Gradient computation detail

elbamos / largeVis

An implementation of the largeVis algorithm for visualizing large, high-dimensional datasets, for R

340 stars 63 forks source link

Gradient computation detail #24

Closed tdeboissiere closed 7 years ago

tdeboissiere commented 7 years ago

In gradients.cpp, I am not sure whether the negative gradient computation of the AlphaOneGradient is correct.

For the positive gradient, we have:

L ~ log(1 / (1 + (yi - yj)**2).

Deriving w.r.t yi, we get :

 - 2 (yi - yj) / (1 + (yi - yj)**2

This matches your computation of the gradient and the subsequent multModify operation.

For the negative gradient, we have:

L ~ gamma * log(  (yi - yj)**2 / (1 + (yi - yj)**2).

Deriving w.r.t yi, we get :

2 gamma * 1 / [ (yi - yj) * (1 + (yi - yj)**2 )

This matches your computation of the gradient and the subsequent multModify operation only if we omit the factor 2.

elbamos commented 7 years ago

Boy I wish I'd heard from you when I was struggling to get the gradient right!

I'm not sure I completely follow. Are you saying that you think I have an extra factor of 2 in the gradient? Or are you saying I'm missing a factor of 2? Are you saying that you come up with different code than I do, or are you saying that you tested your code and my code and they produce different answers?

If its the former, take a look at the file largeVis.h, and the initialization of alphagamma around line 193: https://github.com/elbamos/largeVis/blob/master/src/largeVis.h#L193

class AlphaGradient: public Gradient {
  const coordinatetype alpha;
  const coordinatetype twoalpha;
protected:
  const coordinatetype alphagamma;
  virtual void _positiveGradient(const double dist_squared,
                                 coordinatetype* holder) const;
  virtual void _negativeGradient(const double dist_squared,
                                 coordinatetype* holder) const;
public:
  AlphaGradient(const distancetype a,
                const distancetype g,
                const dimidxtype D) : Gradient(g, D),
                               alpha{a},
                               twoalpha(alpha * -2),
                               alphagamma(alpha * gamma * 2) { } ; // <--- HERE
};

class AlphaOneGradient: public AlphaGradient {

Does that clear it up?

tdeboissiere commented 7 years ago

Yes it is clear now (the factor two I mentioned is included in alphagamma) so everything is in order !
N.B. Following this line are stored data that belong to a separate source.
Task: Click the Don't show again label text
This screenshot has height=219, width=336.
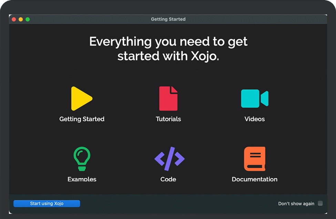Action: click(296, 204)
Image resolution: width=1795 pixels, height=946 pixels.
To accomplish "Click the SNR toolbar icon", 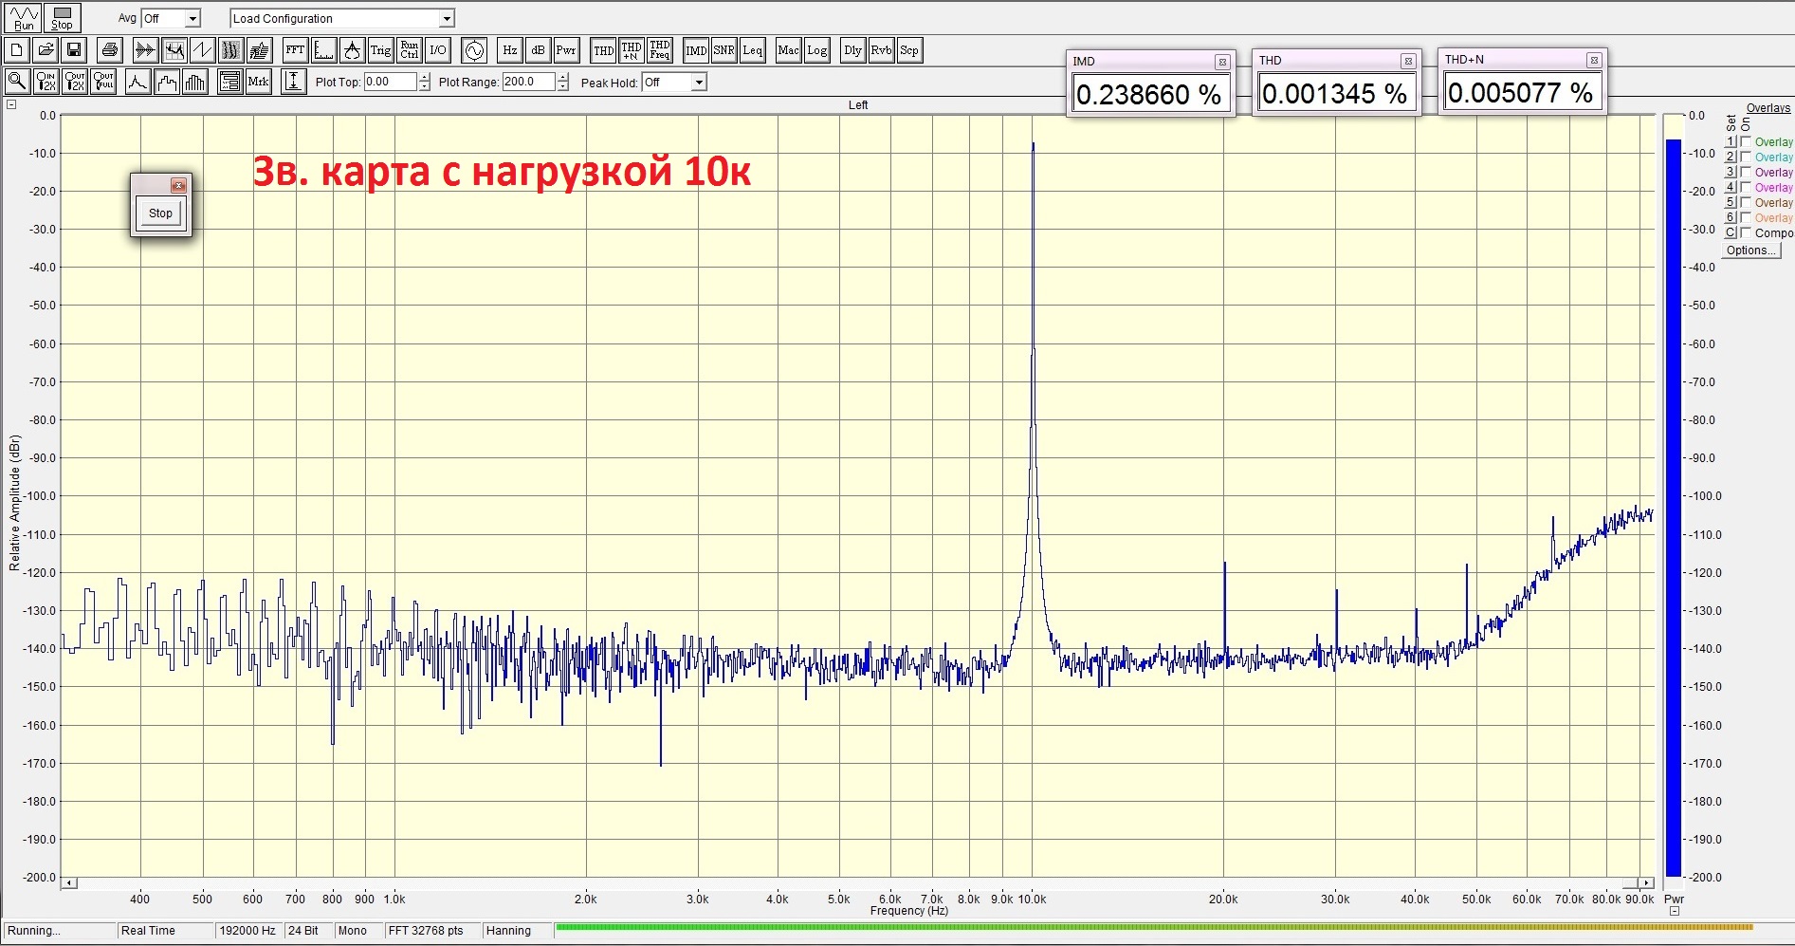I will coord(724,50).
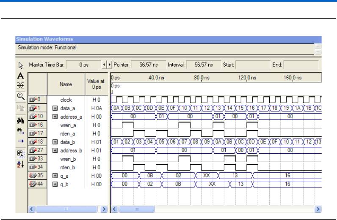Expand the data_a bus signal
337x220 pixels.
point(55,109)
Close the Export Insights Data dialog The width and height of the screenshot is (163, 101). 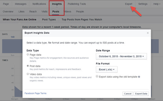[x=148, y=33]
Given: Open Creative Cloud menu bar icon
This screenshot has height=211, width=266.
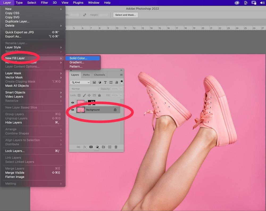Looking at the screenshot, I should tap(237, 3).
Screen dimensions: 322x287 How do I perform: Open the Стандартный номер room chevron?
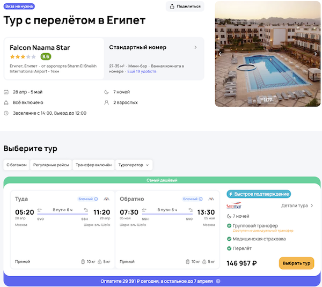[x=195, y=47]
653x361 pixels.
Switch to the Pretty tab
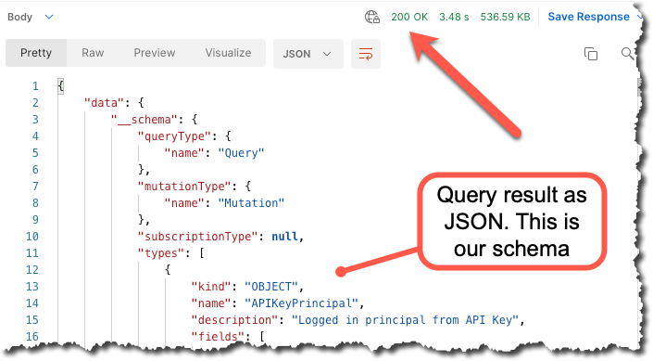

However, I think it would be clearer if you defined alphagamma as alpha * gamma and move the 2 to the gradient code. (Unless you had another reason to do so).

elbamos commented 7 years ago

Whew! You had me worried for a minute!

Actually for the last two hours I've been running plots with different settings (1, 2, 4) of that constant for mnist and it seems to actually matter very little. I suppose the effect is very similar to what happens by varying M, controlling the total relative weight of the negative and positive samples in the total gradient.

On Sep 1, 2016, at 1:47 AM, Thibault de Boissiere notifications@github.com wrote:

Yes it is clear now (the factor two I mentioned is included in alphagamma) so everything is in order !

— You are receiving this because you commented. Reply to this email directly, view it on GitHub, or mute the thread.

tdeboissiere commented 7 years ago

All good, closing.